[Records from a data source]
▶
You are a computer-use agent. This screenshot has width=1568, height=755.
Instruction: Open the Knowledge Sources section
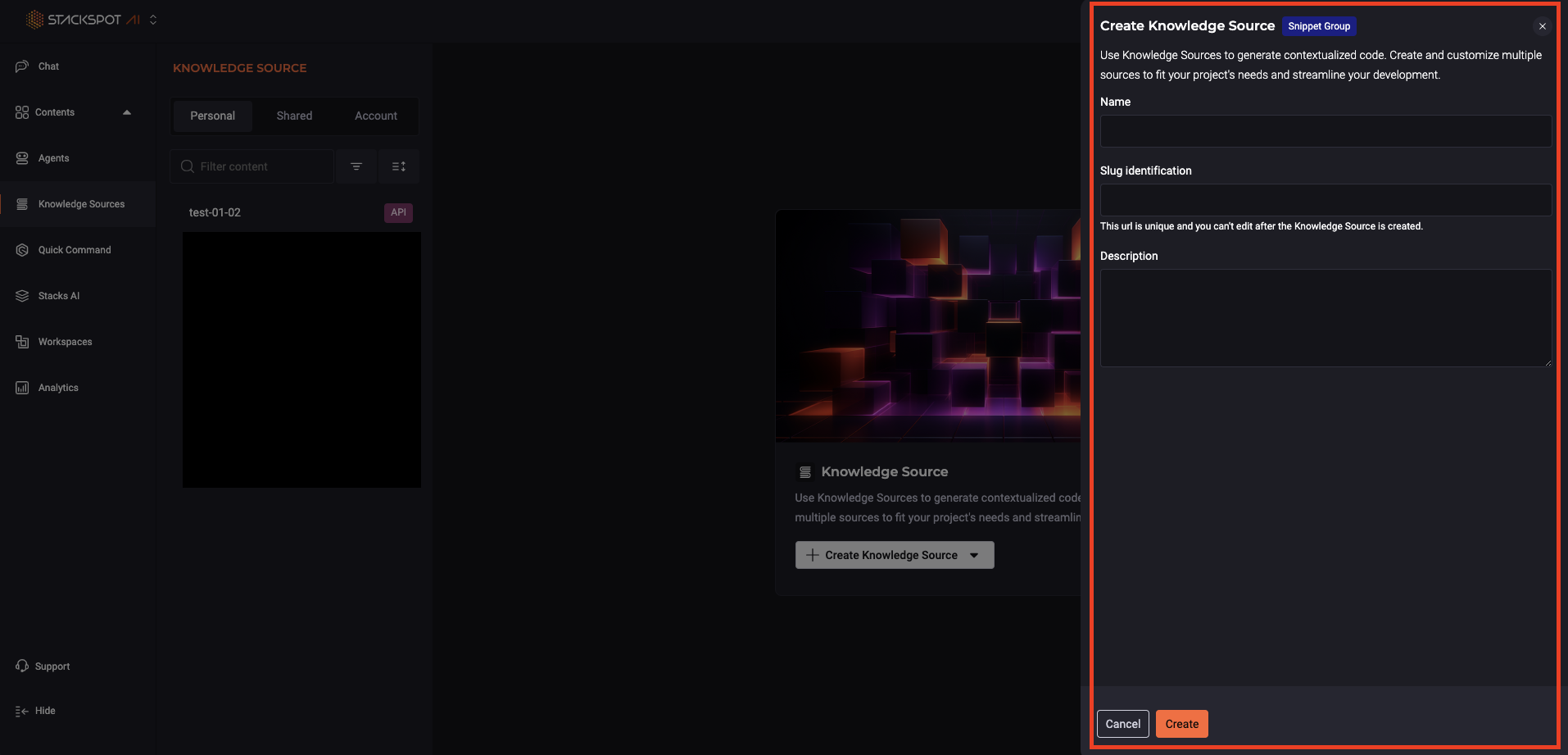coord(81,203)
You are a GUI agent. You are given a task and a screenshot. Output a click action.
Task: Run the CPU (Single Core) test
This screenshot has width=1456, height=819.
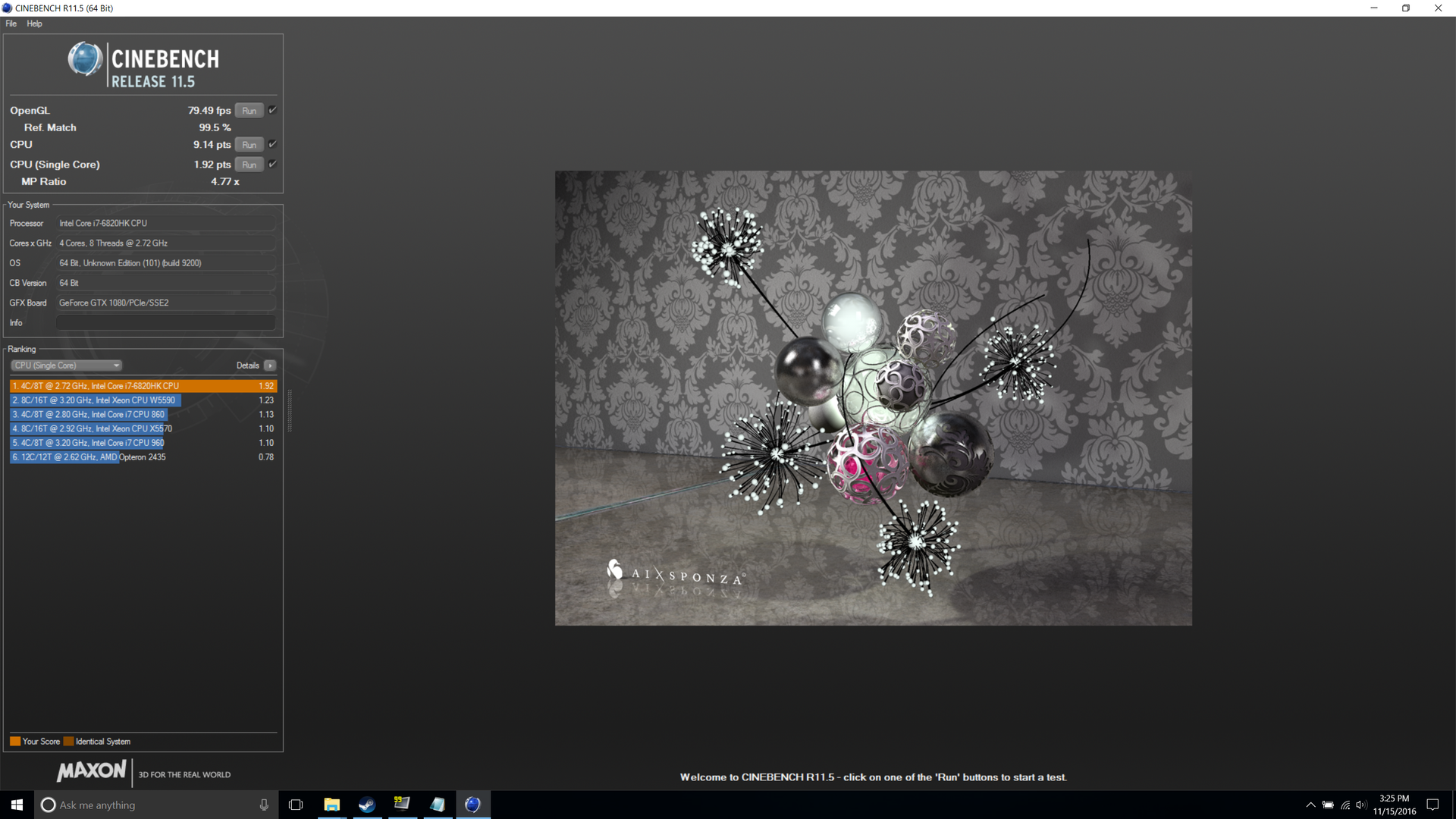pyautogui.click(x=249, y=165)
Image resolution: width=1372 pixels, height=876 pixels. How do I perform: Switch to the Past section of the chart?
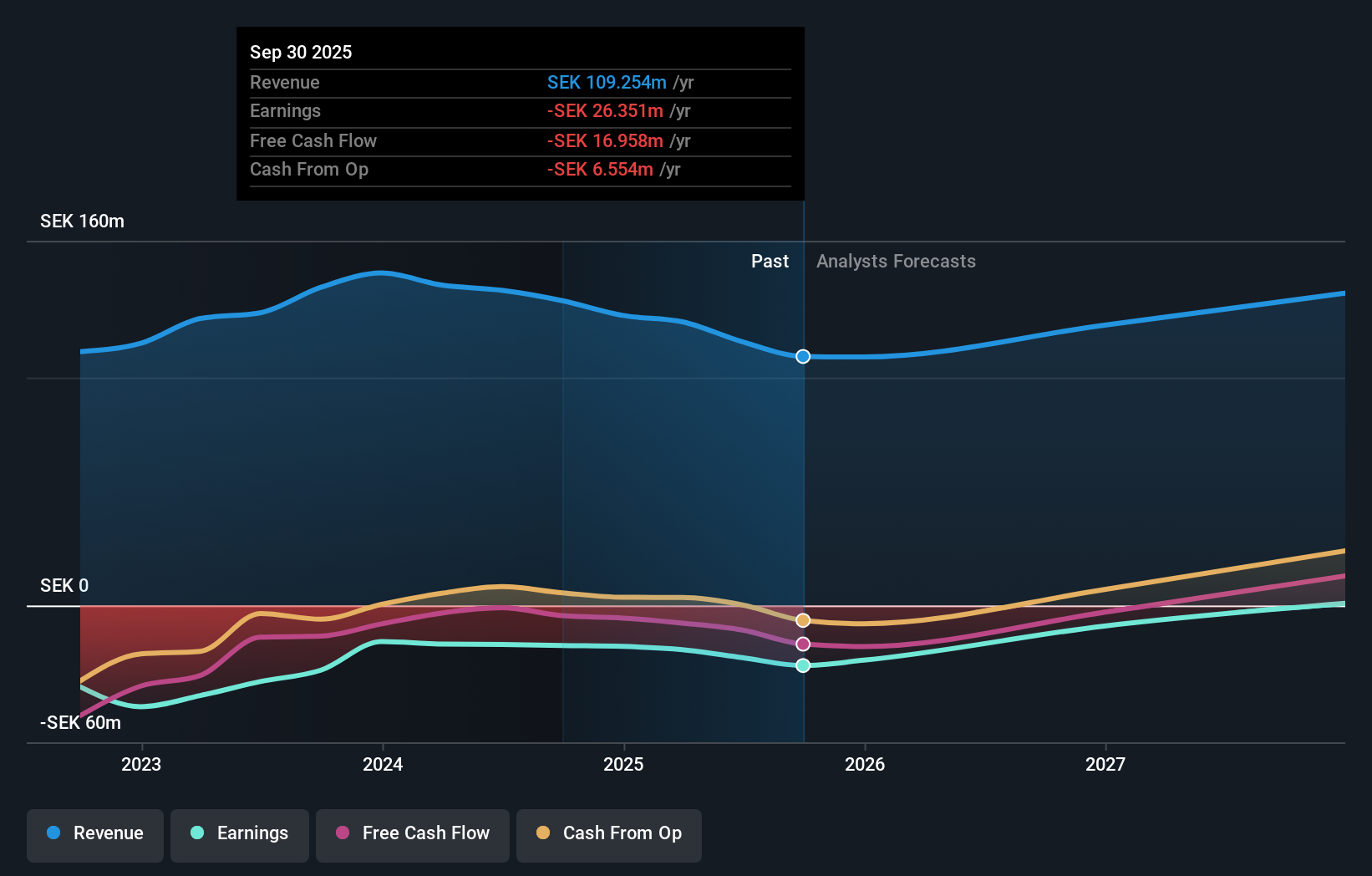point(770,261)
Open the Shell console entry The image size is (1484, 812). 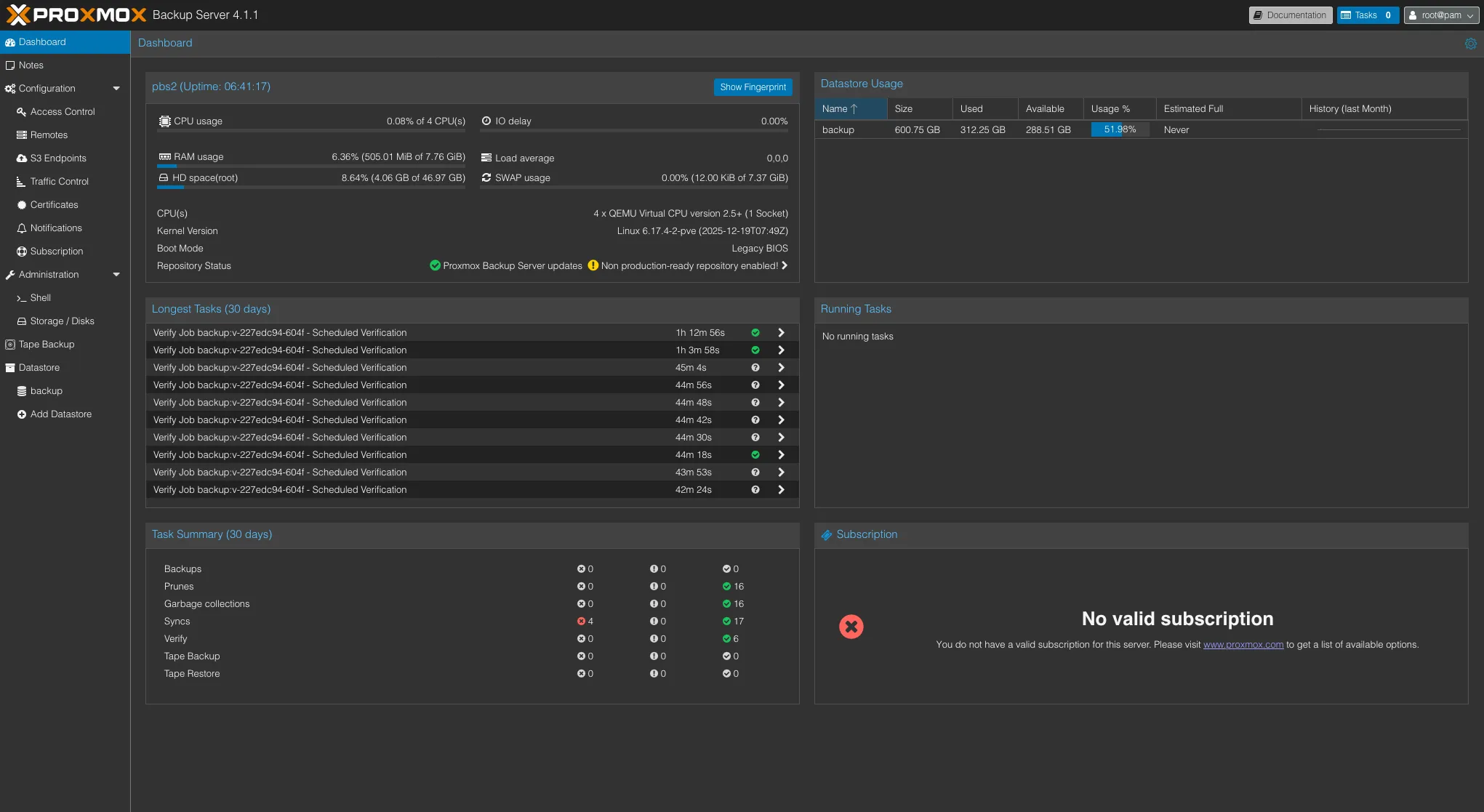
◀
[What is needed] Please print the entries shown above again, exactly, and skip the pictures.

[Answer to this exercise]
You are a computer-use agent. This screenshot has width=1568, height=755.
Instruction: Open the Knowledge Sources section
coord(81,203)
You are a GUI agent. You are given a task and a screenshot. Output a click action.
Task: Run the CPU (Single Core) test
This screenshot has width=1456, height=819.
pyautogui.click(x=249, y=165)
Image resolution: width=1372 pixels, height=876 pixels. How do I perform: Switch to the Past section of the chart?
point(770,261)
Open the Shell console entry The image size is (1484, 812). 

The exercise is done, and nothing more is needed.